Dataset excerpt
====================

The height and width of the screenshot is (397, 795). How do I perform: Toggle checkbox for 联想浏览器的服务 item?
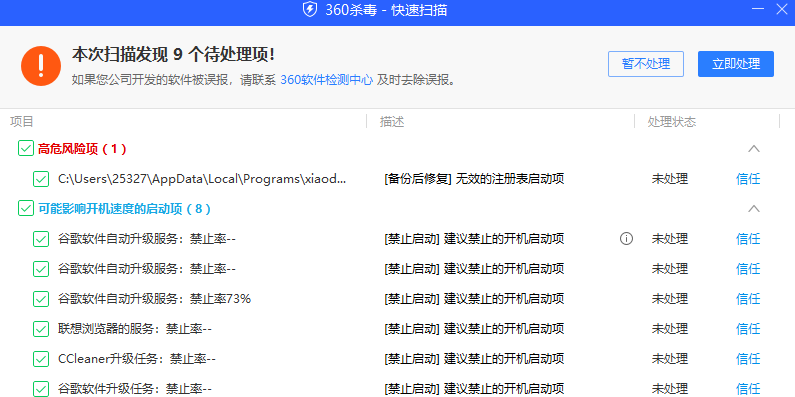point(41,329)
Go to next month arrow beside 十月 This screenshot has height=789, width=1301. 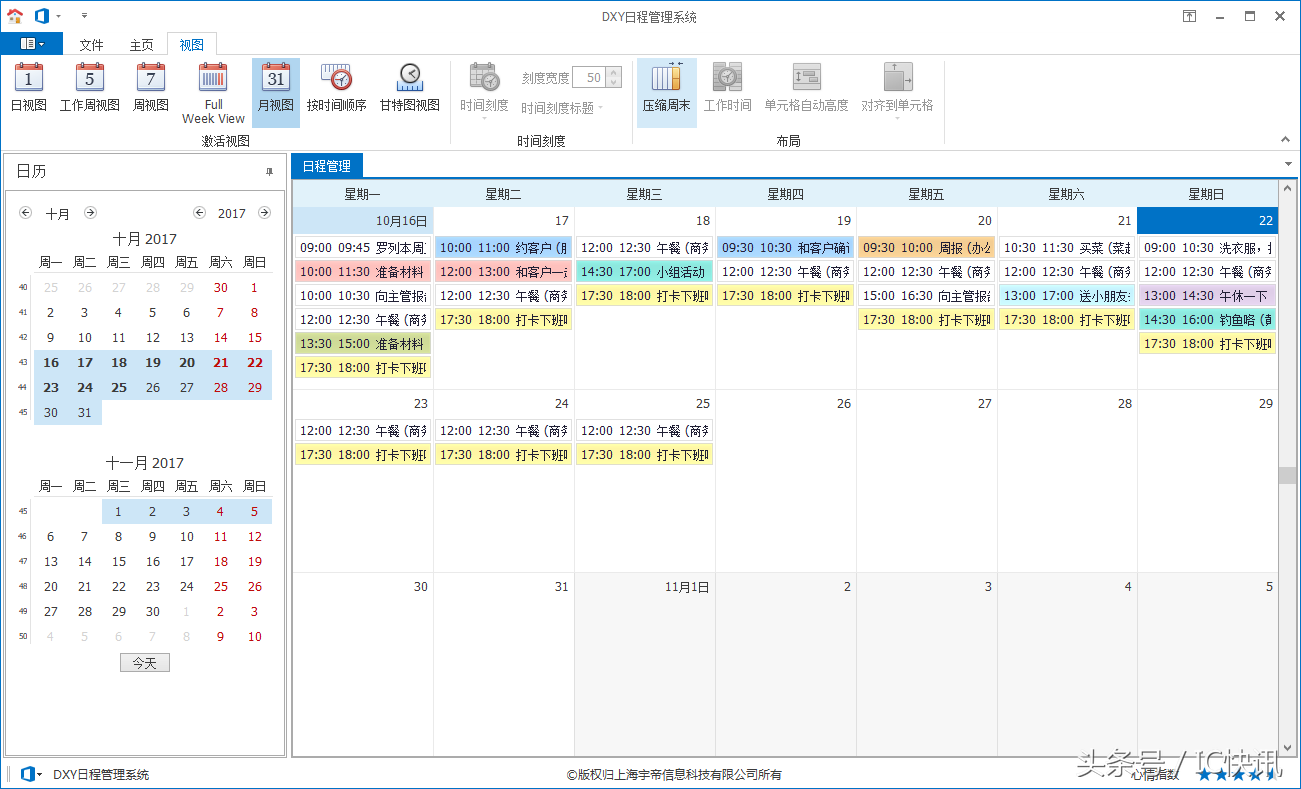90,213
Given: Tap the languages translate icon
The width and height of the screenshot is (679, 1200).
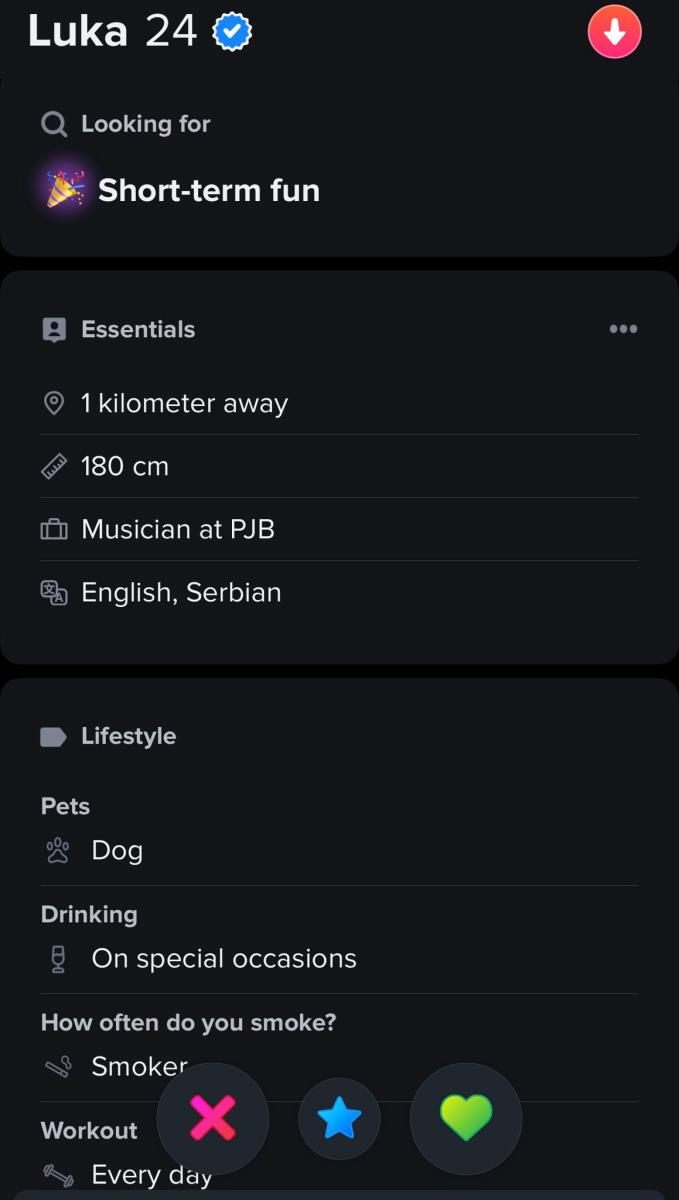Looking at the screenshot, I should [54, 592].
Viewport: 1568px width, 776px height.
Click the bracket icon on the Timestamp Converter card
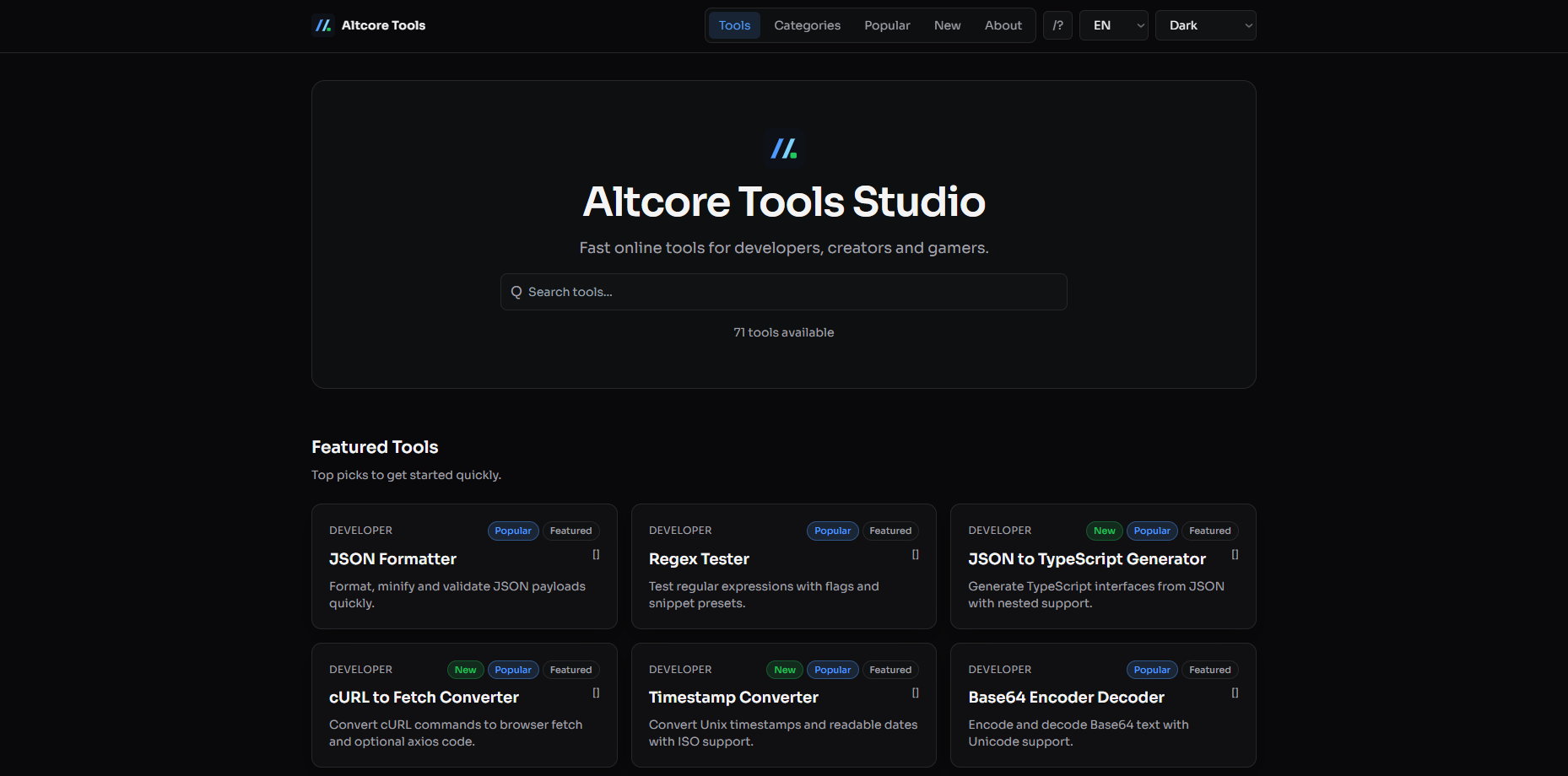tap(915, 692)
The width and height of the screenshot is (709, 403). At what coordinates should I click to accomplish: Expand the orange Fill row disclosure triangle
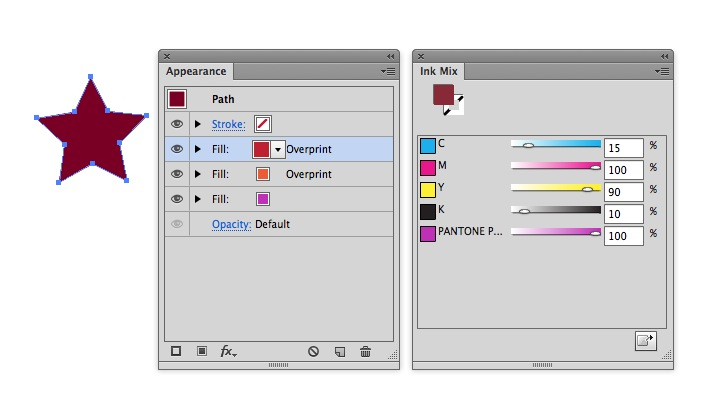pos(198,174)
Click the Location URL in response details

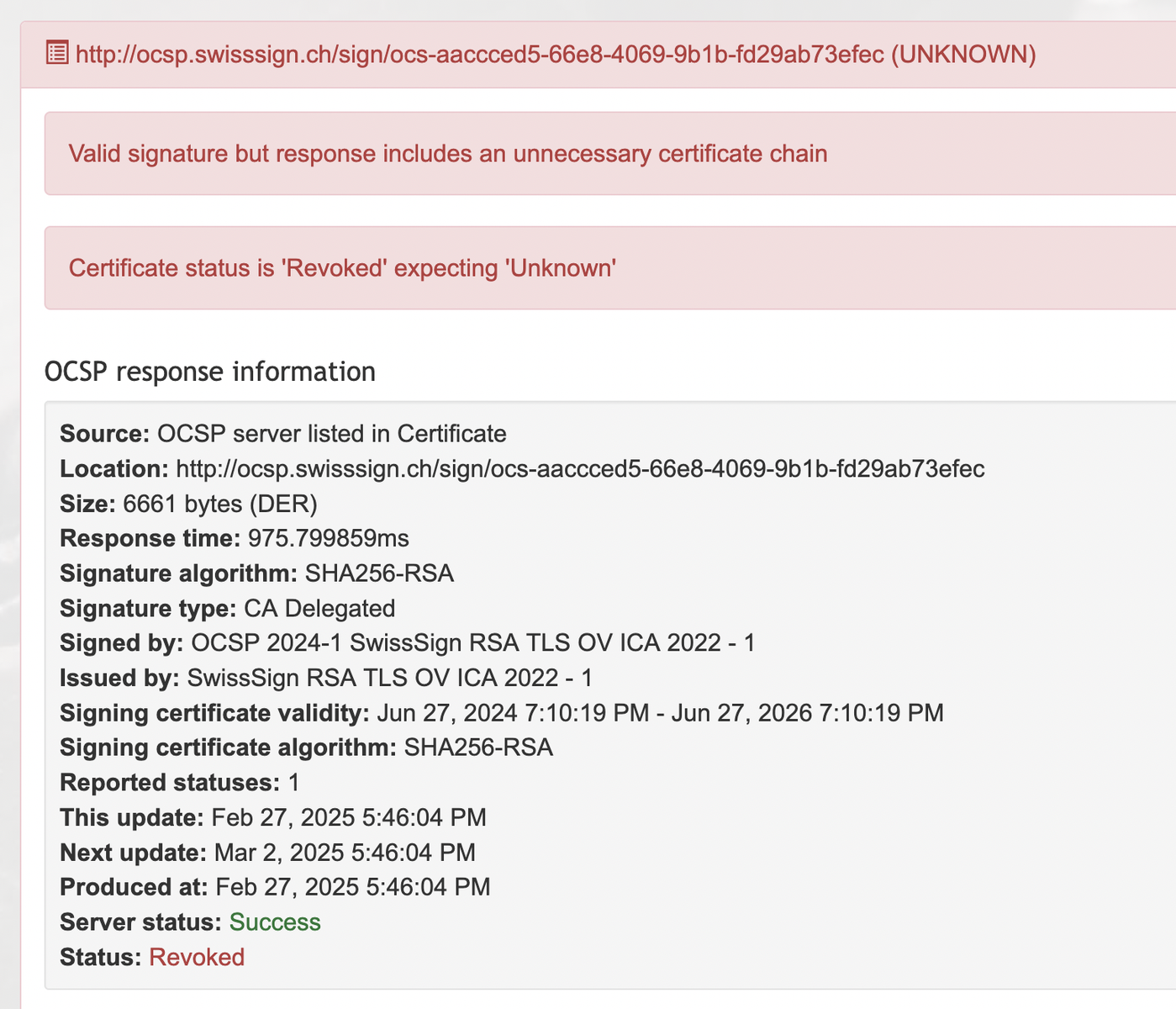(x=580, y=468)
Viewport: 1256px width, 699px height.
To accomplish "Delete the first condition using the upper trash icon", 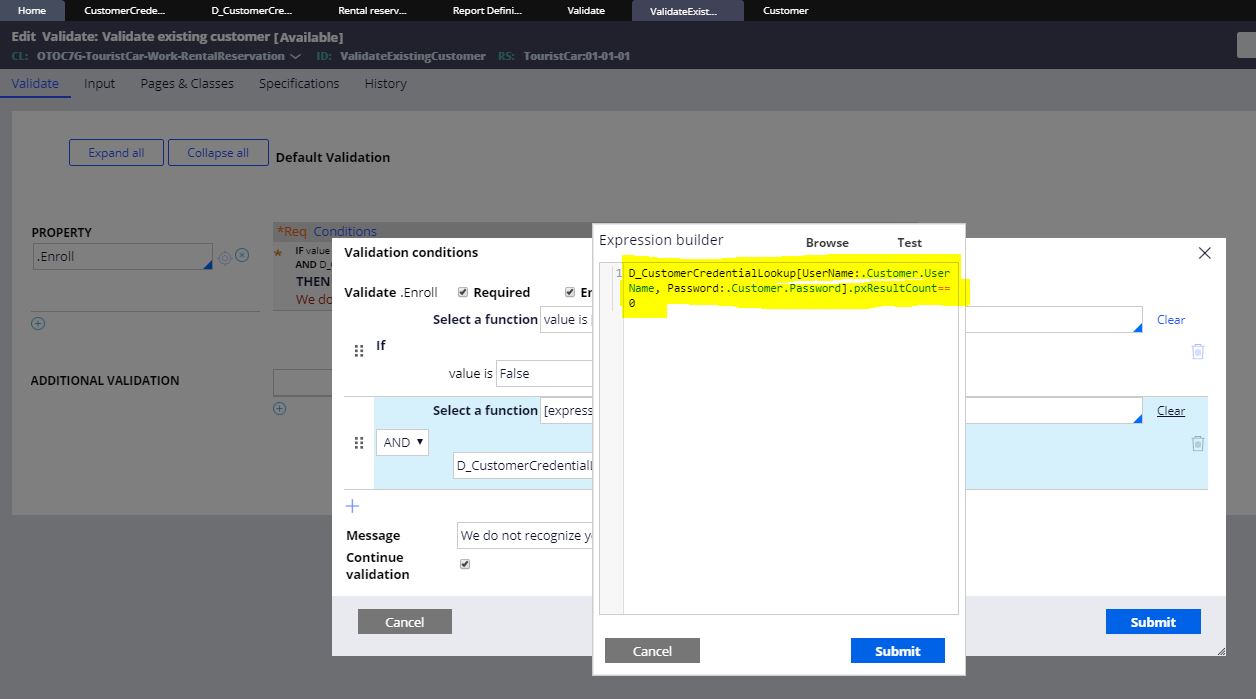I will click(x=1198, y=351).
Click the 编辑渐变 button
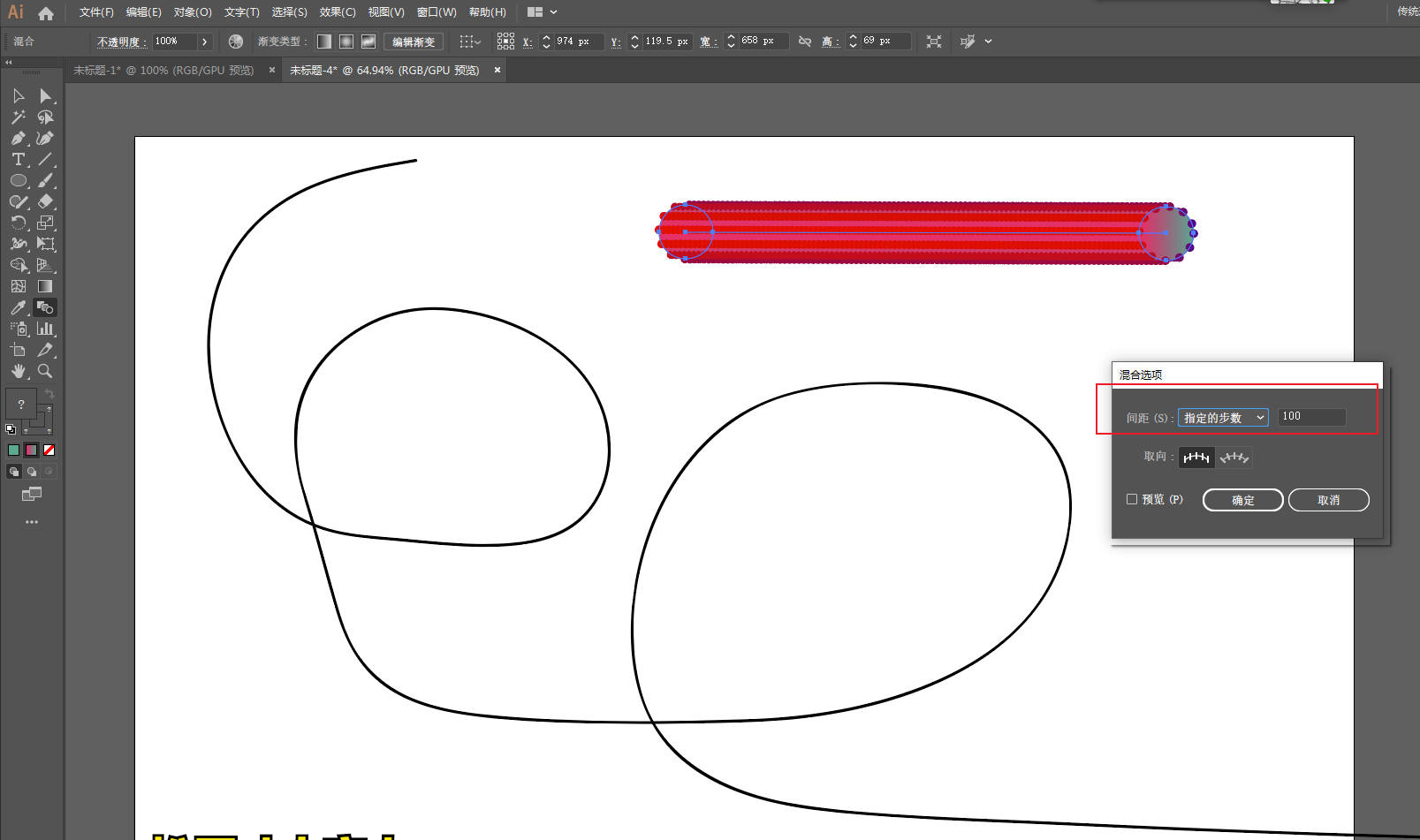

====================

__TASK DETAILS__:
Give the records again from the line with "Viewport: 1568px width, 776px height." to the line with "(x=580, y=468)", swapping "Location URL" for "Location header" and keeping everything else the same. Leave the pictures out.

__RESPONSE BELOW__:
Viewport: 1568px width, 776px height.
Click the bracket icon on the Timestamp Converter card
tap(915, 692)
The width and height of the screenshot is (709, 403). At what coordinates should I click to accomplish: Expand the orange Fill row disclosure triangle
pos(198,174)
Click the Location header in response details

(x=580, y=468)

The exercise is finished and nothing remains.